== WHAT THE TASK ASKS ==
Reproduce every one of the rows below word for word, with nothing changed.

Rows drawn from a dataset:
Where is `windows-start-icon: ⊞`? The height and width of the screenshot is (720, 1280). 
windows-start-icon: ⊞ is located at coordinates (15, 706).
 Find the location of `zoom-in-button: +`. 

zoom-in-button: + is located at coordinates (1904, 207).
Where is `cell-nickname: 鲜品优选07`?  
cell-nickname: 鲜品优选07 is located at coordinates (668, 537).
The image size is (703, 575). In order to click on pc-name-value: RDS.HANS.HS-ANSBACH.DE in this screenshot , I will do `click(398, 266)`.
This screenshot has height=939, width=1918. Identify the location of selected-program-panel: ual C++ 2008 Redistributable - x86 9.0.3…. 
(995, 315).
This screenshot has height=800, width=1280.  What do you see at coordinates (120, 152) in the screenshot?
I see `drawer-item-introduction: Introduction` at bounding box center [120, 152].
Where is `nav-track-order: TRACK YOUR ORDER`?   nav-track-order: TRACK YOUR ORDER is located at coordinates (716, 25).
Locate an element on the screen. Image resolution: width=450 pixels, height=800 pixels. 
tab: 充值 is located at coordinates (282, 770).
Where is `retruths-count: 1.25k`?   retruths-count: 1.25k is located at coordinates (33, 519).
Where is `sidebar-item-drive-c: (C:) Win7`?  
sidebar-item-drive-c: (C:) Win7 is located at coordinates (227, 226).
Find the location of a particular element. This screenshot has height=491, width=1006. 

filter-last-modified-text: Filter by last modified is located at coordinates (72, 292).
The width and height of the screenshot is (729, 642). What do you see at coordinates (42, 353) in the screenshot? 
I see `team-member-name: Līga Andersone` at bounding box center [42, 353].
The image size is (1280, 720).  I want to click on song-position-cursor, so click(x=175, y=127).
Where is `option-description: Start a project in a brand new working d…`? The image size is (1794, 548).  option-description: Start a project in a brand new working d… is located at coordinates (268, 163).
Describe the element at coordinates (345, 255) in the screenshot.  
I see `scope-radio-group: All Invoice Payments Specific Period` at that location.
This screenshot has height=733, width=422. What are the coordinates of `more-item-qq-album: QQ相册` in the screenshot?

== SOLUTION TO THIS TASK ==
Where is `windows-start-icon: ⊞`? The height and width of the screenshot is (720, 1280). 
windows-start-icon: ⊞ is located at coordinates (15, 706).
 Find the location of `zoom-in-button: +`. 

zoom-in-button: + is located at coordinates (1904, 207).
Where is `cell-nickname: 鲜品优选07`?  
cell-nickname: 鲜品优选07 is located at coordinates (668, 537).
The image size is (703, 575). In order to click on pc-name-value: RDS.HANS.HS-ANSBACH.DE in this screenshot , I will do `click(398, 266)`.
This screenshot has height=939, width=1918. Identify the location of selected-program-panel: ual C++ 2008 Redistributable - x86 9.0.3…. 
(995, 315).
This screenshot has height=800, width=1280.  What do you see at coordinates (120, 152) in the screenshot?
I see `drawer-item-introduction: Introduction` at bounding box center [120, 152].
Where is `nav-track-order: TRACK YOUR ORDER`?   nav-track-order: TRACK YOUR ORDER is located at coordinates (716, 25).
Locate an element on the screen. Image resolution: width=450 pixels, height=800 pixels. 
tab: 充值 is located at coordinates (282, 770).
Where is `retruths-count: 1.25k`?   retruths-count: 1.25k is located at coordinates (33, 519).
Where is `sidebar-item-drive-c: (C:) Win7`?  
sidebar-item-drive-c: (C:) Win7 is located at coordinates (227, 226).
Find the location of a particular element. This screenshot has height=491, width=1006. 

filter-last-modified-text: Filter by last modified is located at coordinates (72, 292).
The width and height of the screenshot is (729, 642). What do you see at coordinates (42, 353) in the screenshot? 
I see `team-member-name: Līga Andersone` at bounding box center [42, 353].
The image size is (1280, 720).  I want to click on song-position-cursor, so click(x=175, y=127).
Where is `option-description: Start a project in a brand new working d…`? The image size is (1794, 548).  option-description: Start a project in a brand new working d… is located at coordinates (268, 163).
Describe the element at coordinates (345, 255) in the screenshot.  
I see `scope-radio-group: All Invoice Payments Specific Period` at that location.
This screenshot has height=733, width=422. What are the coordinates of `more-item-qq-album: QQ相册` in the screenshot?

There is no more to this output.